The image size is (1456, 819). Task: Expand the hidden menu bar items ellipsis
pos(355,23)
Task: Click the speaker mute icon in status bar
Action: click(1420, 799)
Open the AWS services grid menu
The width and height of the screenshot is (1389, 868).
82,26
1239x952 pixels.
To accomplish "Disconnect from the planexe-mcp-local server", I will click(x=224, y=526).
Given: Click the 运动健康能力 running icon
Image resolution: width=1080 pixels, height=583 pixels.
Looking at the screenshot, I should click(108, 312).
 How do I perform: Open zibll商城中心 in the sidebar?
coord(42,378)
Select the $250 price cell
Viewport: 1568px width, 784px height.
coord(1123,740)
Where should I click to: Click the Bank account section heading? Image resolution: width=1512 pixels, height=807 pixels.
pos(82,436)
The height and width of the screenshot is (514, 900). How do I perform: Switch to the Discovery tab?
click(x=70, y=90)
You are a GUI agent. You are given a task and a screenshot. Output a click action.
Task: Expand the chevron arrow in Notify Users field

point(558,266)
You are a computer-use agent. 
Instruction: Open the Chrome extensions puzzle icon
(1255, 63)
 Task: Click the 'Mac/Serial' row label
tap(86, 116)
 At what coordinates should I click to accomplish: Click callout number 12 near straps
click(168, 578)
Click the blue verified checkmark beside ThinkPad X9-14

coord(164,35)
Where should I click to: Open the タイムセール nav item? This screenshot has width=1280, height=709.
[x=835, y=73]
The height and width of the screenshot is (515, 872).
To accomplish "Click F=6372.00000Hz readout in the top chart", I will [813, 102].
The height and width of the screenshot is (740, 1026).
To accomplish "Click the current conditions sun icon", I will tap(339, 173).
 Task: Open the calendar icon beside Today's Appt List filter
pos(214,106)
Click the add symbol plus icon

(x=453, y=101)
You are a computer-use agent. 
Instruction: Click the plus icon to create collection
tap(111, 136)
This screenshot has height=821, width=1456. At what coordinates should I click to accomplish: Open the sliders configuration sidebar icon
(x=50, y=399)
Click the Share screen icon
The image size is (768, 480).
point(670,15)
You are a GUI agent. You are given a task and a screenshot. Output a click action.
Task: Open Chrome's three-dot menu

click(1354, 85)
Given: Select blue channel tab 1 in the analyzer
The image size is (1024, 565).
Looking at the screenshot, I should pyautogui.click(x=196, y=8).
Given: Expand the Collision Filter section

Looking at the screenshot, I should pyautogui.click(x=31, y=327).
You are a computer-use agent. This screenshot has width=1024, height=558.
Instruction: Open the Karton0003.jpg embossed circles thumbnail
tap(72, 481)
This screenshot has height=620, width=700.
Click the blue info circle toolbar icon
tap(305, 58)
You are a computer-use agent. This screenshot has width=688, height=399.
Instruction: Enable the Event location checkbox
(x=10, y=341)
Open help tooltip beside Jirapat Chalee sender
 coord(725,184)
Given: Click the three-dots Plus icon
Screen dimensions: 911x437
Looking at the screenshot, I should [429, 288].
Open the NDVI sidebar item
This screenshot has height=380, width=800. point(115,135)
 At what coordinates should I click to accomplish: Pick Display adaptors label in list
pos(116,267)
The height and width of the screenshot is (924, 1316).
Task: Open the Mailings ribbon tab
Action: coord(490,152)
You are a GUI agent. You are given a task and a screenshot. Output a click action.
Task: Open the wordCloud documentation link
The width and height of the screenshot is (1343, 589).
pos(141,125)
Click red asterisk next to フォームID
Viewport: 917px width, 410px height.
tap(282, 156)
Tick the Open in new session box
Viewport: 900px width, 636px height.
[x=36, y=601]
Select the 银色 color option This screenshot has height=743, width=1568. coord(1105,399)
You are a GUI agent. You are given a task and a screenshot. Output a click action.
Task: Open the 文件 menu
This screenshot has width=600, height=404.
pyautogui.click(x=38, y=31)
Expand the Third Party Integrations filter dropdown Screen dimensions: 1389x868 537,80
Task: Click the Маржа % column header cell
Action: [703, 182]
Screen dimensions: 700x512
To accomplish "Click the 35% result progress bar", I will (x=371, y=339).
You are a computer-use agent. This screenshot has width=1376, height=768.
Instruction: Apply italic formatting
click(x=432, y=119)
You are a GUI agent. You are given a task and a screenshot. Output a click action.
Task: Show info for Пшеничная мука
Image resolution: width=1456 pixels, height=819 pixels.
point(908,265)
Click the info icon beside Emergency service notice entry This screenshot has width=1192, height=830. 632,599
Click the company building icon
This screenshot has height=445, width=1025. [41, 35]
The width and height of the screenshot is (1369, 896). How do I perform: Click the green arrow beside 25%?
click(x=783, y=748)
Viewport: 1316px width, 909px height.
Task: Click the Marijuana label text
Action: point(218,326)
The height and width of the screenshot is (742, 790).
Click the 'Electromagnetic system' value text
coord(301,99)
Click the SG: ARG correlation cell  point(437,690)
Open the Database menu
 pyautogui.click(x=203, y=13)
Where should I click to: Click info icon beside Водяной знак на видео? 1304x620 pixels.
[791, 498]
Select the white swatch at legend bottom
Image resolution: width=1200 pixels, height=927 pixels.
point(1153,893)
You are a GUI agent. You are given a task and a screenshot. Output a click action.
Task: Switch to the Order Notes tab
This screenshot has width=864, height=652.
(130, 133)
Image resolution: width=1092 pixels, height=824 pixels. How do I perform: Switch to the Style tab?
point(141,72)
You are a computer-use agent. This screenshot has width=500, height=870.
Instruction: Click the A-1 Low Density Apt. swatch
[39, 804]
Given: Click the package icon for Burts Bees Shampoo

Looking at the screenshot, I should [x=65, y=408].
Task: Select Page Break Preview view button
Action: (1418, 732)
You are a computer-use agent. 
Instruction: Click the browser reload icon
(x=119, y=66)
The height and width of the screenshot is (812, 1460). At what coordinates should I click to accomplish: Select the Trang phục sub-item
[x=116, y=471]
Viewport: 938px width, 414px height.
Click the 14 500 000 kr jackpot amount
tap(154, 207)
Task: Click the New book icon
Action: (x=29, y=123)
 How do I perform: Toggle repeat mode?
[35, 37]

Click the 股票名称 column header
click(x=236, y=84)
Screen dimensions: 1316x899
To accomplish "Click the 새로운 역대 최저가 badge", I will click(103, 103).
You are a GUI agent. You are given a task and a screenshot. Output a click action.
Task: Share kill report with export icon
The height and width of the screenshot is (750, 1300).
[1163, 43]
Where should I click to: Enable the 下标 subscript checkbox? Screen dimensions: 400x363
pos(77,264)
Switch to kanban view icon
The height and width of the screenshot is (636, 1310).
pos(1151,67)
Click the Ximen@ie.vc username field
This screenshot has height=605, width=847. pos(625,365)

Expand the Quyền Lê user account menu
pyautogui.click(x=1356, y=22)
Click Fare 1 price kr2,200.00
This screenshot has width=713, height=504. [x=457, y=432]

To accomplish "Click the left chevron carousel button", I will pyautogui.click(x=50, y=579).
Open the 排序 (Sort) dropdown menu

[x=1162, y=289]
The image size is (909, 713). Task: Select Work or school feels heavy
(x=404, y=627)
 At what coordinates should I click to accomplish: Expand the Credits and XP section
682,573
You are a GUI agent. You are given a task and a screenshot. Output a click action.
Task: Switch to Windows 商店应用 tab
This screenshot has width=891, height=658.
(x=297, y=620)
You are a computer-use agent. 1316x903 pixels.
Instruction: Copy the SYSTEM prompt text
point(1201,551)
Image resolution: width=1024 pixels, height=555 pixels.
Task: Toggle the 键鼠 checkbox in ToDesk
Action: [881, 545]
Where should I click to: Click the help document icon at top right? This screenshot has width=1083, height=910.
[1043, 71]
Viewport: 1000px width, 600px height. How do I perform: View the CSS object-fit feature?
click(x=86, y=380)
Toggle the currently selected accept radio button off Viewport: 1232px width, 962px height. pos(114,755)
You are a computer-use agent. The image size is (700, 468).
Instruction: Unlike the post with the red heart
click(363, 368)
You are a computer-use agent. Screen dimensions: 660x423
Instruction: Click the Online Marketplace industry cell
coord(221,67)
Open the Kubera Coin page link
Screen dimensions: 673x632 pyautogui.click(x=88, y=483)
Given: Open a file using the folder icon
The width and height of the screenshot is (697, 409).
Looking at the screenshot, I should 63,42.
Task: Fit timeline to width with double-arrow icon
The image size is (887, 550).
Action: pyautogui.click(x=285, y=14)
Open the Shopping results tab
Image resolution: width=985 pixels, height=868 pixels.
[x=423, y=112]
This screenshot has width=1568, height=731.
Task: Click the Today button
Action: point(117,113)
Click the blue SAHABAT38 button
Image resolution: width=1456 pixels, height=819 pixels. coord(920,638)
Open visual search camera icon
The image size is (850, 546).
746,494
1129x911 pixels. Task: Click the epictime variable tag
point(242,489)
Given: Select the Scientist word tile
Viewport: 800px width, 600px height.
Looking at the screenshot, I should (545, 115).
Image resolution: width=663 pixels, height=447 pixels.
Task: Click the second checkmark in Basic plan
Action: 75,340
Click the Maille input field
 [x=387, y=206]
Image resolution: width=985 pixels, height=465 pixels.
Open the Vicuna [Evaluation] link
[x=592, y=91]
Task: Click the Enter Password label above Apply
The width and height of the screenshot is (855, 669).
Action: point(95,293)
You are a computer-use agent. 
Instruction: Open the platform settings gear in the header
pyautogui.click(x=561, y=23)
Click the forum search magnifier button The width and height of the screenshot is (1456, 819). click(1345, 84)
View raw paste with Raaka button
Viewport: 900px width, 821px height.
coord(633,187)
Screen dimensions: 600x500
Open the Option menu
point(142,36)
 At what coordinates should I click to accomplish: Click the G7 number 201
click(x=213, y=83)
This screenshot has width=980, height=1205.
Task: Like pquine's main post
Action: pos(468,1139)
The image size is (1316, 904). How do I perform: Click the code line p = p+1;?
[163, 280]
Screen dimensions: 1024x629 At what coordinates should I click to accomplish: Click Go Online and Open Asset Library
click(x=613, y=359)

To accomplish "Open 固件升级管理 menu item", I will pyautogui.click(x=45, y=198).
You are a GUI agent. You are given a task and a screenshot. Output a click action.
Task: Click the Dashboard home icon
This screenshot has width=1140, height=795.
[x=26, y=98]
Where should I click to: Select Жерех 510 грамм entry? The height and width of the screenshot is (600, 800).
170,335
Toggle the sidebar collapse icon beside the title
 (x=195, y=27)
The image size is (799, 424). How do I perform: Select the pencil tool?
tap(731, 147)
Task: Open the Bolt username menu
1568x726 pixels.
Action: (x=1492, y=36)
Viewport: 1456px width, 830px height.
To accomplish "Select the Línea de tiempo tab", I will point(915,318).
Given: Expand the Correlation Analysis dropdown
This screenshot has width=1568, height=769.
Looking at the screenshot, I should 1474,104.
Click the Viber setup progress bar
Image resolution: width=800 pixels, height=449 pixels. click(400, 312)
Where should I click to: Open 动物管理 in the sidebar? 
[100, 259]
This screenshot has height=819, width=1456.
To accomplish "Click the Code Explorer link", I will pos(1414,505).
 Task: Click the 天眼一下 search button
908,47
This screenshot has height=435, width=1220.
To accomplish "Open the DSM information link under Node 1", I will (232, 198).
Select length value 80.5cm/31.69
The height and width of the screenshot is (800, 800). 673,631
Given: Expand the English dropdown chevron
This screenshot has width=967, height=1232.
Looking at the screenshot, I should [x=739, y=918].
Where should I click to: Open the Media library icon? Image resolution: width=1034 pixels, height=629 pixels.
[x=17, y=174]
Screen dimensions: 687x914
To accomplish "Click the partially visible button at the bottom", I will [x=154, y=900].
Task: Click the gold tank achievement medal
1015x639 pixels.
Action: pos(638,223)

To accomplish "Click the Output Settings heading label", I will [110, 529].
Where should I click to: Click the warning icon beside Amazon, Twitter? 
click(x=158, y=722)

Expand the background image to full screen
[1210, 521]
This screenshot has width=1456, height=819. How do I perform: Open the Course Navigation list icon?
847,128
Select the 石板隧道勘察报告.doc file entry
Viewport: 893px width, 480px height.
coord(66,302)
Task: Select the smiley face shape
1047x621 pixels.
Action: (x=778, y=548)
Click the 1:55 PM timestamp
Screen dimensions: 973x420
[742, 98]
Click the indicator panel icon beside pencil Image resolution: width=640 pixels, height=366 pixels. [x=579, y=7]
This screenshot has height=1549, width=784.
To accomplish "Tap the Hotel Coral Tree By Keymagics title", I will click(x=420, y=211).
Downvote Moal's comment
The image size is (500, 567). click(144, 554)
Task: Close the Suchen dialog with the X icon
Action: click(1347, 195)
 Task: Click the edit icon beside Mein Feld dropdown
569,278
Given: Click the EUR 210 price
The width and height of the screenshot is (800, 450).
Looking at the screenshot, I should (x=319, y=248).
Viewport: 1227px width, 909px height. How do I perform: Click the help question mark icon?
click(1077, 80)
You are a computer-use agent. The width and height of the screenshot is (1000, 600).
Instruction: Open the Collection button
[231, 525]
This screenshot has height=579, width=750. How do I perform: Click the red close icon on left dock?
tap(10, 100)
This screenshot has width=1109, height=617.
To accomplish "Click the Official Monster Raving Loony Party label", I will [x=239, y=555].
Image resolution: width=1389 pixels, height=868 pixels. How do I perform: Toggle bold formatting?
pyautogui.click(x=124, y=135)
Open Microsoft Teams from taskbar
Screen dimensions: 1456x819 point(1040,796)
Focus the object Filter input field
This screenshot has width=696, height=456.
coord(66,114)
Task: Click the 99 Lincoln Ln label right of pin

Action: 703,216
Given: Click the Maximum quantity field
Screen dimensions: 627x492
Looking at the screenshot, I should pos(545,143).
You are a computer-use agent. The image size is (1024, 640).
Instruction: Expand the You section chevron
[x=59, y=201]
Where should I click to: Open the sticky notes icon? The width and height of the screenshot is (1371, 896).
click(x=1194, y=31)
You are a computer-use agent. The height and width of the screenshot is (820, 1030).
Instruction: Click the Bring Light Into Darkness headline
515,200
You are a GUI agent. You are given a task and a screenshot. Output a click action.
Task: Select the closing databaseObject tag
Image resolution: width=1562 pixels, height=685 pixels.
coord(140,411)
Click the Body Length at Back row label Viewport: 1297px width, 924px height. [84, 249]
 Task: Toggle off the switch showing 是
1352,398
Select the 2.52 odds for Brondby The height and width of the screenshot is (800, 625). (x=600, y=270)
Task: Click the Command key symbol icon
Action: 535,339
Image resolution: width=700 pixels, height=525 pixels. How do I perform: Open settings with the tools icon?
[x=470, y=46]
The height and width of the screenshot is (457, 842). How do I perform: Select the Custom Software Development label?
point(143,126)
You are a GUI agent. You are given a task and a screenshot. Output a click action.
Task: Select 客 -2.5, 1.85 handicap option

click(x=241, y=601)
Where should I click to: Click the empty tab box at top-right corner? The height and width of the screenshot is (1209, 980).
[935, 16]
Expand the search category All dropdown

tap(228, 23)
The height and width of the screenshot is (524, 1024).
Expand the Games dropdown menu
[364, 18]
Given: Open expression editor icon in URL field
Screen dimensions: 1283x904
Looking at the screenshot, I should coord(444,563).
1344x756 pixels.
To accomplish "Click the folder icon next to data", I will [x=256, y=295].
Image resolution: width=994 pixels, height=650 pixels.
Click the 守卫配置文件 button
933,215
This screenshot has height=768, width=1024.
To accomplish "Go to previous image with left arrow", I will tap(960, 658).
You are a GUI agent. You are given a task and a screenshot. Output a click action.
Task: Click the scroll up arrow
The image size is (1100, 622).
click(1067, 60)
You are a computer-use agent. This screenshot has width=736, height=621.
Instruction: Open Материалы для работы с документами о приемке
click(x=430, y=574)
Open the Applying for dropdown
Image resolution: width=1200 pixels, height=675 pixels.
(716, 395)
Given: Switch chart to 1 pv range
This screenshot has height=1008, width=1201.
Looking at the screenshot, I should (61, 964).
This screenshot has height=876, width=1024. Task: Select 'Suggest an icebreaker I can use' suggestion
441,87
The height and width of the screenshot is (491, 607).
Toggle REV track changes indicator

· · · ·

> [WORK REQUIRED]: Which lines in the records above contain the string "entry"? Extract each of those lines in full, matching case exactly.

> [WRITTEN RESPONSE]:
Click the info icon beside Emergency service notice entry This screenshot has width=1192, height=830. 632,599
Where should I click to: Select Жерех 510 грамм entry? The height and width of the screenshot is (600, 800).
Select the 石板隧道勘察报告.doc file entry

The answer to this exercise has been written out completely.